== Your task ==
Write down every entry once more, exactly as it reads.

== Material for this exercise ==
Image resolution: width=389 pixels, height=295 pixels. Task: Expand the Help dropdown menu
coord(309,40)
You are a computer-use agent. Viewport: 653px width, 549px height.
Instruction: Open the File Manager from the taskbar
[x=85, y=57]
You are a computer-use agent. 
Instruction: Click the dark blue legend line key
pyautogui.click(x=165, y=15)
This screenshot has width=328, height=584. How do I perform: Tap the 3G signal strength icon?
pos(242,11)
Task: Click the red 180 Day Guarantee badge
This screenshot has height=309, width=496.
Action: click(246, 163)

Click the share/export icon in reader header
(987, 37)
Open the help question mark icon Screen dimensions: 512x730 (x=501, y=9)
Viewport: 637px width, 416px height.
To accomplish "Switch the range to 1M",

== Solution ==
Image resolution: width=389 pixels, height=295 pixels. Task: Expand the Help dropdown menu
coord(309,40)
You are a computer-use agent. Viewport: 653px width, 549px height.
Instruction: Open the File Manager from the taskbar
[x=85, y=57]
You are a computer-use agent. 
Instruction: Click the dark blue legend line key
pyautogui.click(x=165, y=15)
This screenshot has width=328, height=584. How do I perform: Tap the 3G signal strength icon?
pos(242,11)
Task: Click the red 180 Day Guarantee badge
This screenshot has height=309, width=496.
Action: click(246, 163)

Click the share/export icon in reader header
(987, 37)
Open the help question mark icon Screen dimensions: 512x730 (x=501, y=9)
Viewport: 637px width, 416px height.
To accomplish "Switch the range to 1M",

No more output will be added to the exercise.